Its value for a given subject depends upon the relying party to whom it is given,
thus preventing unrelated systems from using it as a basis for correlation.
The authoritative definition for this attribute can be found
here in the SAML V2.0 Subject Identifier Attributes Profile Version 1.0
- <uniqueID> "@" <scope>, where:
- The unique ID consists of 1 to 127 ASCII characters, each of which is either an alphanumeric ASCII character,
an equals sign (ASCII 61), or a hyphen (ASCII 45). The first character MUST be alphanumeric.
- The scope consists of 1 to 127 ASCII characters, each of which is either an alphanumeric ASCII character,
a hyphen (ASCII 45), or a period (ASCII 46). The first character MUST be alphanumeric.
- Notes on usage
- Service Providers should use this attribute to support aspects of its
service that depend on recognising the same user from session to session.
The most common use is to enable service personalisation, to record user
preferences such as stored search expressions across user sessions. A secondary
use is to enable tracking of user activity, to make it easier to detect
systematic downloading of content or other suspected breaches of licence conditions.
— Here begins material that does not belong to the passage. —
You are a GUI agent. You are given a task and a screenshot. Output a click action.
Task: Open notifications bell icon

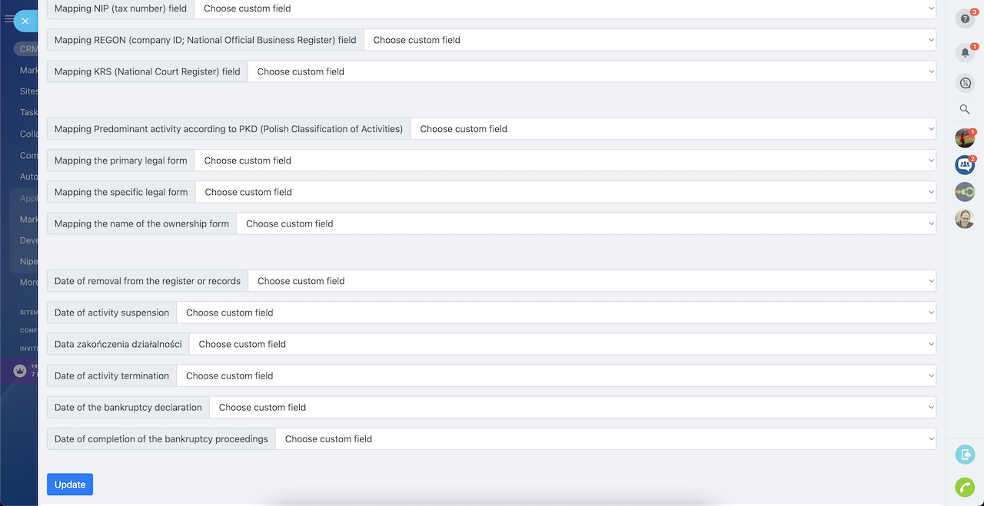coord(965,52)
The attribute enables an organisation to provide a persistent, opaque, user
identifier to a service provider. For each user, the identity provider presents
a different value to each service provider to which the attribute is released.
Value comparison MUST be performed case-insensitively (that is,
values that differ only by case are the same, and MUST refer to the same subject).
A value MUST NOT be assigned to more than a single subject over its lifetime of use under any circumstances.
The value MUST NOT be mappable by a relying party into a non-pairwise identifier
for the subject through ordinary effort.
- Notes on privacy
- This attribute is intended to be a privacy-preserving attribute.